The primary goal of this project was to investigate optimal ways to do genre classification for the ten indigenous South African languages, based on resources under development for the National Centre for HLT (NCHLT).
Secondarily, the project aimed to foster collaboration between the South African and Low Countries’ HLT communities (both academic and commercial), build human capacity, generate new knowledge, and explore new frontiers for commercial application of HLTs in South Africa.
In order to accomplish the above-mentioned primary and secondary aims, the following tasks were undertaken:
- We investigated appropriate ontologies and optimal supervised and unsupervised machine learning methods for the development of genre classifiers, specifically for resource-scarce languages (information captured in a master’s dissertation, and in a scholarly publication - see outputs);
- We developed genre classifiers (and its associated resources) for the ten official indigenous languages of South Africa (available here);
- We implemented these classifiers as a web-based demo, where users can either upload a document or provide a URL for classification (depending on the chosen genre classification ontology - see here); and
- We organised a training event on "New Applications of Automatic Text Categorization", presented by Prof Walter Daelemans on 25 January 2012 at the CSIR, Pretoria (description available here, and slides available here or here).
- Protocol: Manual classification
- Protocol: Evaluation
- Info: Data sizes and classification ontology
- Data: Final versions
- Publications: Conference publication
- Snyman, DP, Van Huyssteen, GB & Daelemans, W. 2011. Automatic genre classification for resource scarce languages. In: Proceedings of the 2011 Conference of the Pattern Recognition Association of South Africa. ISBN: 978-0-620-51914-4. 22-25 November.

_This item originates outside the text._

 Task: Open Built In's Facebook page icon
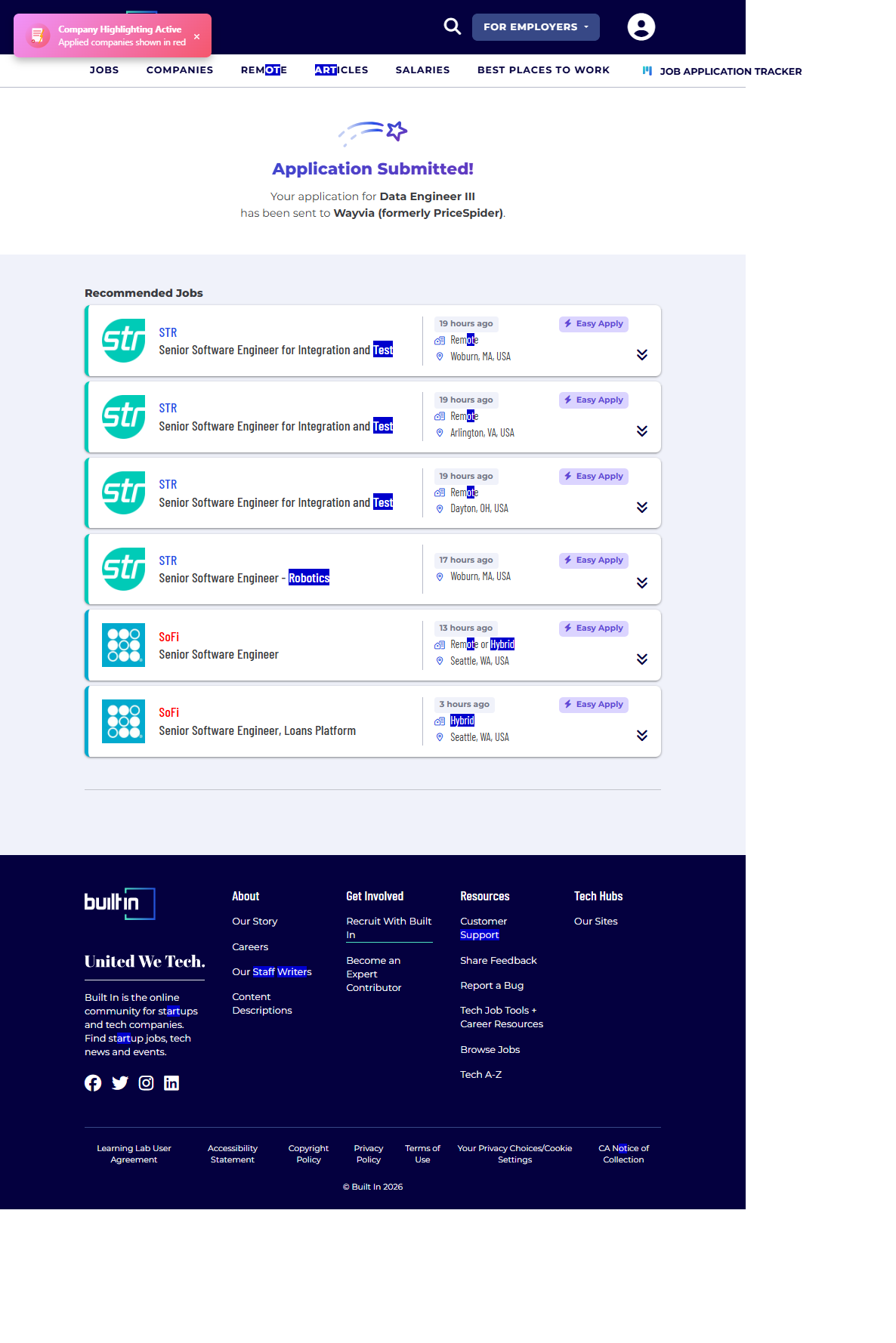point(93,1083)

Vanderbijlpark, South Africa. pp. 132-137. [pdf]
As part of the project, a tutorial on New Applications of Automatic Text Categorization has been hosted in January 2012.
Tutorial: New Applications of Automatic Text Categorisation
(i) Text profiling: predicting age, gender, personality, and region of the author of the text.
(ii) Intrinsic plagiarism detection: finding passages in text not written by the author.
(iii) Deception detection: finding out whether reviews and reports are truthful, detecting pedophile grooming in social networks etc.
In order to achieve this, we need document representations that are different from other applications, instead of (patterns of) content words we need other linguistic categories, and special purpose machine learning algorithms for some of the tasks, such as Koppel et al.'s unmasking algorithm.